Exercise prompt:
List all lines in the material below that contain "computer".

Records:

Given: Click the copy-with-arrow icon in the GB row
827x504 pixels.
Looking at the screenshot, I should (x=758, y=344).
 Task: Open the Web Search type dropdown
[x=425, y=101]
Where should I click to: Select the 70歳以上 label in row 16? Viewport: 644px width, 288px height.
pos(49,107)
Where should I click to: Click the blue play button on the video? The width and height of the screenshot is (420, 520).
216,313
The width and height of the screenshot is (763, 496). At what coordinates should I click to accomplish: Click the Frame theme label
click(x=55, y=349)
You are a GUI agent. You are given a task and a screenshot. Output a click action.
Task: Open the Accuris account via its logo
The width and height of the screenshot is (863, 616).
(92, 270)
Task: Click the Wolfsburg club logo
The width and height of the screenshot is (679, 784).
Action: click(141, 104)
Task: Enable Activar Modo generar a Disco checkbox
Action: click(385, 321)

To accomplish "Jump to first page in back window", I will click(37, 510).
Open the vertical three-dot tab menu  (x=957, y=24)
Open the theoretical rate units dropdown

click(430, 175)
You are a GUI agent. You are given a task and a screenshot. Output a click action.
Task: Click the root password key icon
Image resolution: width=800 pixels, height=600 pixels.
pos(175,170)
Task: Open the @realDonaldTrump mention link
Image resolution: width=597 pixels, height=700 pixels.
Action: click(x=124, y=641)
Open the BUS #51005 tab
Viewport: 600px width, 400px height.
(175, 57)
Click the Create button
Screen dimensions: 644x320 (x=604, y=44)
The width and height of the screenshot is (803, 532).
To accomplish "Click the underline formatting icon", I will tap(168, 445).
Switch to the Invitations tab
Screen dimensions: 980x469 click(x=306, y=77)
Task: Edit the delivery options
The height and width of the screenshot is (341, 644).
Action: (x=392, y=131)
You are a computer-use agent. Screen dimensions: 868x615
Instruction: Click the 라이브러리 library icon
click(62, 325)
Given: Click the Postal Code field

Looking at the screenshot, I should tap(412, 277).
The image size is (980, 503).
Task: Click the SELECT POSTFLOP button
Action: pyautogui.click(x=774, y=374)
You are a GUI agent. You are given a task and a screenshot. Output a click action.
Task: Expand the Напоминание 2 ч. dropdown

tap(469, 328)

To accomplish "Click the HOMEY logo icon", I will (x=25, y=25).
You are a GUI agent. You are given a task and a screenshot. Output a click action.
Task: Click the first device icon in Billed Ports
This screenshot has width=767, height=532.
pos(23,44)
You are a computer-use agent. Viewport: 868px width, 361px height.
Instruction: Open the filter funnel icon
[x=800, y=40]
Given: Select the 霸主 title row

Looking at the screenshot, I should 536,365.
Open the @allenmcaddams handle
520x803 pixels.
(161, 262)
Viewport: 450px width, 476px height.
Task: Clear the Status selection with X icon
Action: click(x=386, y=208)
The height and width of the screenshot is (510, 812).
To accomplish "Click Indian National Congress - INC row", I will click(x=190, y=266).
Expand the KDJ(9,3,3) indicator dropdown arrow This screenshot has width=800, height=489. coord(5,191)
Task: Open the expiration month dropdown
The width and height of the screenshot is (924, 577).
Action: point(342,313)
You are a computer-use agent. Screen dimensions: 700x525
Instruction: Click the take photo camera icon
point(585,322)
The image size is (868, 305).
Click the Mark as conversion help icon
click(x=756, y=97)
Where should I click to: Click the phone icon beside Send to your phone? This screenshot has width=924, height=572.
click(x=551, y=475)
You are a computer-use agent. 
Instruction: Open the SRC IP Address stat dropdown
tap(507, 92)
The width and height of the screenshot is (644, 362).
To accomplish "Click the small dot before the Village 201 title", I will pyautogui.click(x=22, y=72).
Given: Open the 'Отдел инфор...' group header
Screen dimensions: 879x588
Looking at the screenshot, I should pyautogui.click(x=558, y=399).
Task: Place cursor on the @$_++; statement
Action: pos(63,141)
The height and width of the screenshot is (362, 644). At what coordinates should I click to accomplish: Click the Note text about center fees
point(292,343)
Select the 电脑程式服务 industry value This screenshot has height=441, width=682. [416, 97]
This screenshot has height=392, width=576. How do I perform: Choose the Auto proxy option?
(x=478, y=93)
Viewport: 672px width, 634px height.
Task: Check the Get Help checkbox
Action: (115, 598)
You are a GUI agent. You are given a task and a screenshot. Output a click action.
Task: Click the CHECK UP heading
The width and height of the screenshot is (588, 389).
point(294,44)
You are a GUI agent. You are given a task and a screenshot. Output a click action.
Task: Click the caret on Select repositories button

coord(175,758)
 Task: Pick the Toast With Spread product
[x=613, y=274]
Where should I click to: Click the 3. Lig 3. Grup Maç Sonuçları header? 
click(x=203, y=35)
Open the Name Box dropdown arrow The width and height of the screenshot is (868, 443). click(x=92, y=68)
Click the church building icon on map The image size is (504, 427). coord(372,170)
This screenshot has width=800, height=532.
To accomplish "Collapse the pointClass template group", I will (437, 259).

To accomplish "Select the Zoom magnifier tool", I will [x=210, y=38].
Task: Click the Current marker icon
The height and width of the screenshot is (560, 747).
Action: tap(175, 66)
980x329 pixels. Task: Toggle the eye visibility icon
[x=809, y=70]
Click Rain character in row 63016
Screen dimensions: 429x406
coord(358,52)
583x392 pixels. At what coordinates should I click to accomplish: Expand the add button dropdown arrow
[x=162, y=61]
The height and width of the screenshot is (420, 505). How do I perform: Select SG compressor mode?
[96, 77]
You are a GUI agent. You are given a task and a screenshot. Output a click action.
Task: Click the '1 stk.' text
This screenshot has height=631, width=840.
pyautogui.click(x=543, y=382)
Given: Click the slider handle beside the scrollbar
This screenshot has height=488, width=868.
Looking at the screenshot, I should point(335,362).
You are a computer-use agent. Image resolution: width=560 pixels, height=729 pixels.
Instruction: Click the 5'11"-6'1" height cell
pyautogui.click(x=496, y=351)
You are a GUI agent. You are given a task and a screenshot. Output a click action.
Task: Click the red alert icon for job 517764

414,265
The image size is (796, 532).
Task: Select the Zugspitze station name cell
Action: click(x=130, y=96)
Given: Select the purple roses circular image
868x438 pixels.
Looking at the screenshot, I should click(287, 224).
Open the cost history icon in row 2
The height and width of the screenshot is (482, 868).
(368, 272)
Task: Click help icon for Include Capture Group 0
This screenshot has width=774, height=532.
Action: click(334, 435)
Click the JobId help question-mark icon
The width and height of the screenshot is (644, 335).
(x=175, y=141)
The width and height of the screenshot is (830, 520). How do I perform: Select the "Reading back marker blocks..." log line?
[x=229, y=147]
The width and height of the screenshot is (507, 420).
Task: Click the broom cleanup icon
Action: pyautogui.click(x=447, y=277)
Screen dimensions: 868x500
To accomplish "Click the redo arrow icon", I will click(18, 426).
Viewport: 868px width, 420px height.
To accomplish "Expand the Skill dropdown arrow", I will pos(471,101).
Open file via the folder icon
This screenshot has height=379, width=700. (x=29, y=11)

Task answer:
You are a computer-use agent. Screen dimensions: 868x615
You are a computer-use agent. Viewport: 868px width, 361px height.
You are a computer-use agent. Screen dimensions: 700x525
You are a computer-use agent. 
You are a computer-use agent. Image resolution: width=560 pixels, height=729 pixels.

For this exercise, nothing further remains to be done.